| TEXT ZUR ANALYSE |
★ ★ ★ ★ ★

Denn wir brauchen mehr Öffentlichkeit. Eine Diskussion darüber, wie wir leben wollen. In den Städten und auf dem Land.

(Dass hier auf dem Blog eher aus einer großstädtischen Perspektive, und zwar der Berliner, geschrieben wird, ist klar und keine Arroganz, es ist der Blog der CM Berlin. Hier kennen wir uns am besten aus, sehen die Fortschritte und wissen um die vielen, vielen Probleme. Das bitte beim Weiterlesen im Kopf behalten.)

Der größte Fortschritt, den der Radverkehr in den letzten Jahren gemacht hat, ist seine Zunahme am Gesamtverkehrsaufkommen. Für Berlin bedeutet das: Ohne dass die Stadt sonderlich viel unternommen hätte, sei es bei der Finanzierung, der Bildung oder gar einem Nachdenken darüber, wie Berlin wirklich eine Fahrradstadt werden könnte, fahren immer mehr Menschen Rad. Das ist erstaunlich, denn es wird ihnen nicht gerade leicht gemacht.

Sie tun es trotzdem. Und zwar nicht, weil es gesund, ökologisch und ressourcenschonend ist – sondern weil Radfahren billig ist und man auf dem Rad am schnellsten vorankommt. Und weil es Spaß macht. Sogar bei solchem Wetter wie gerade: Mordswind und Schneeregen. Wer da in seinen klatschnassen Klamotten nicht in die Kapuze lacht und, während die Finger wieder auftauen, seine Lebendigkeit spürt …

Die spürt man auch, als etwas sehr Kostbares, wenn einem mal wieder die Vorfahrt genommen wurde. Von den Verkehrsteilnehmern, die die Radfahrer*innen am meisten behindern, bedrohen, verletzen, töten: den Autofahrer*innen. Aber wer so spricht, wer klar sagt, wer der Hauptgegner des Radverkehrs ist, macht sich gegenüber Politik und Verwaltung lächerlich und kann unmöglich ernst genommen werden.

★ ★ ★ ★ ★

| ÜBUNGSDATEN |
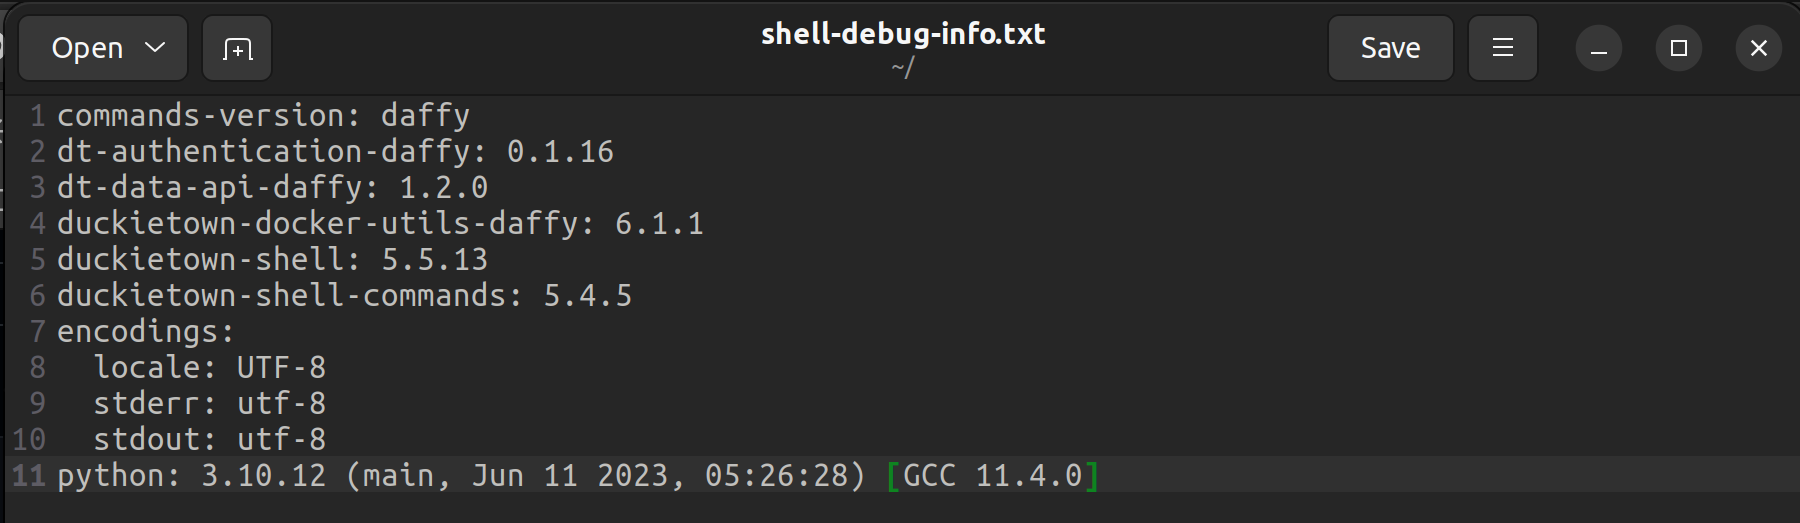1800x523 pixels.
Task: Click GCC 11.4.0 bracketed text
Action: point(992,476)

★ ★ ★ ★ ★

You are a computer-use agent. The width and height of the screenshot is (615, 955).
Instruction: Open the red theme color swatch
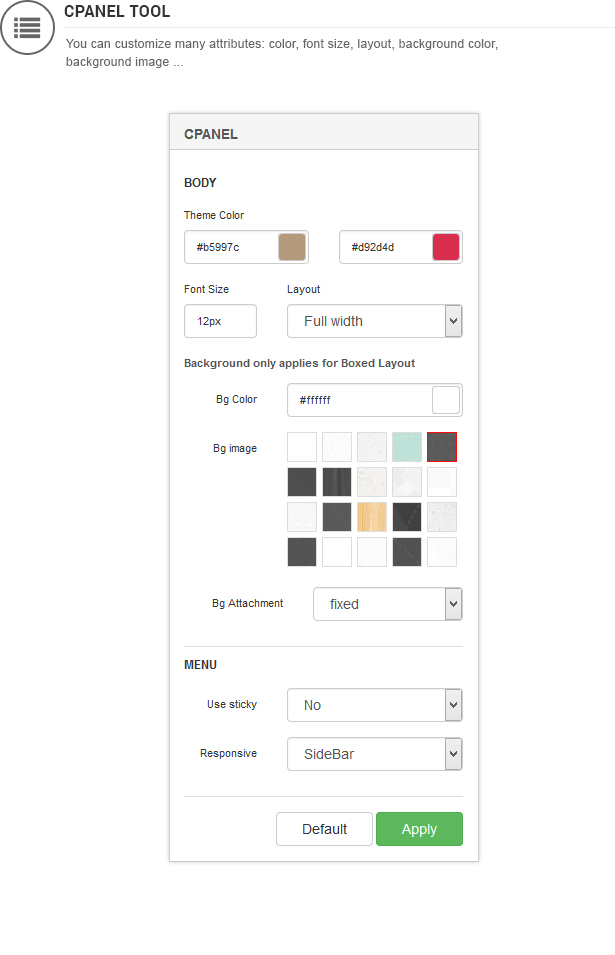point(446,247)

★ ★ ★ ★ ★

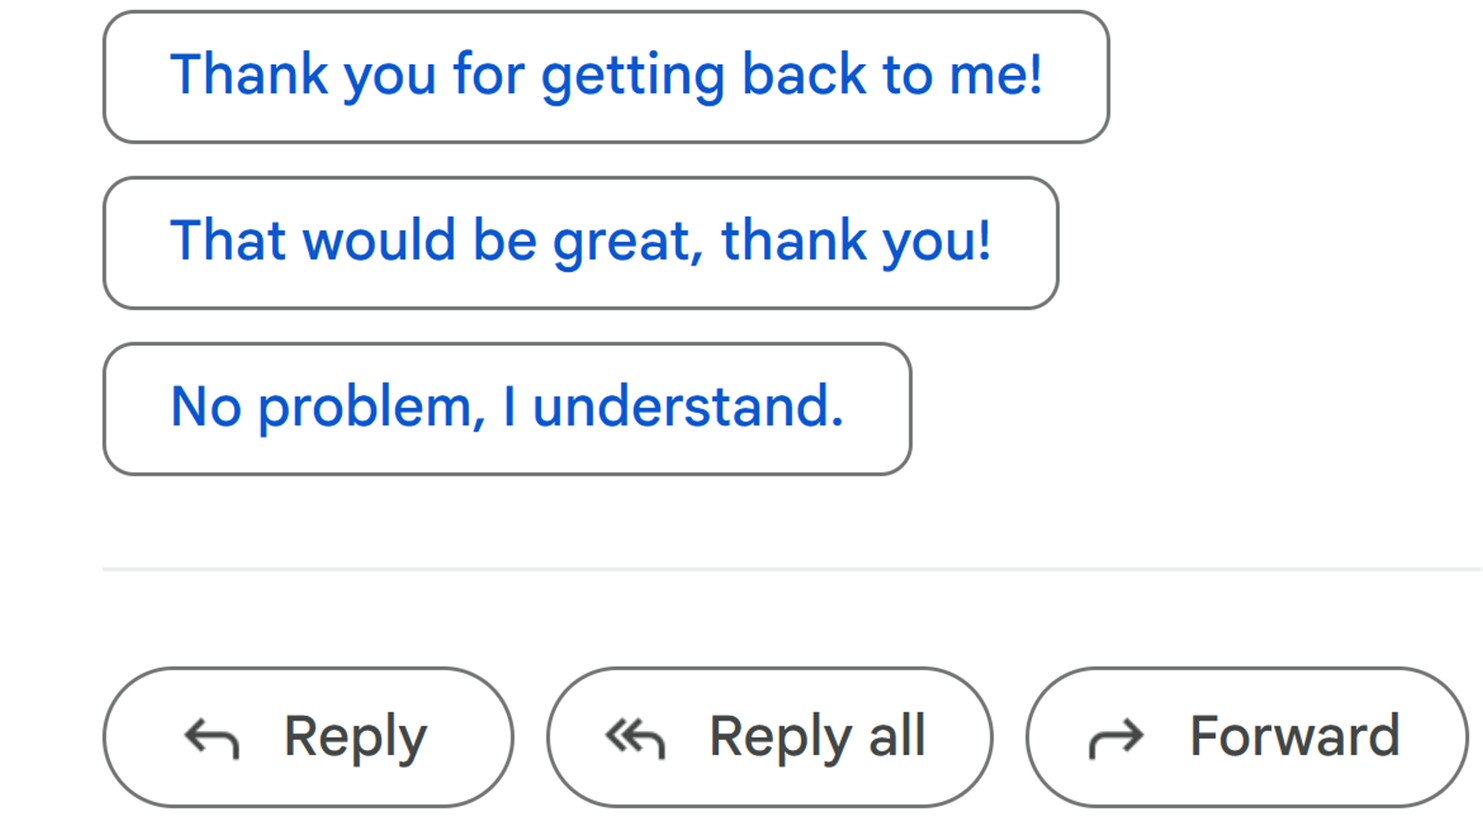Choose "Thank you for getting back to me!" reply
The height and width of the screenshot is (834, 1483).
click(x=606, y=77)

★ ★ ★ ★ ★

| AUFGABENSTELLUNG |
Gib bitte aus dem Text über den Radverkehr in Berlin die Passage von „Die spürt man“ bis „unmöglich ernst genommen werden.“ wortgetreu wieder.

| LÖSUNG |
Die spürt man auch, als etwas sehr Kostbares, wenn einem mal wieder die Vorfahrt genommen wurde. Von den Verkehrsteilnehmern, die die Radfahrer*innen am meisten behindern, bedrohen, verletzen, töten: den Autofahrer*innen. Aber wer so spricht, wer klar sagt, wer der Hauptgegner des Radverkehrs ist, macht sich gegenüber Politik und Verwaltung lächerlich und kann unmöglich ernst genommen werden.